**ARTICLE**:
+ + + + + + +
Although not wishing to be bound by any theory, the present inventors believe admixing of component D) to the pre-formed vesicle dispersion, allows for the hydrophobic active to become entrapped within the hydrophobic silicone bilayer of the vesicle structures. The bilayers of the silicone vesicles have sufficient robustness to withstand shear forces. The shear mixing may further reduce particle size of the vesicles structures, and leads to greater storage stability of the entrapped actives.
+ + + + + + +
**PROVIDED DATA**:
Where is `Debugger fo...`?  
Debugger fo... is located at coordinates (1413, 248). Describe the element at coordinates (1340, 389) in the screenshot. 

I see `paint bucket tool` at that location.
+ + + + + + +
**YOUR TASK**: According to the silicone vesicle passage, what are the vesicle bilayers robust enough to withstand? The data can be set aside; it plays no part in this work.

**REPLY**: Shear forces.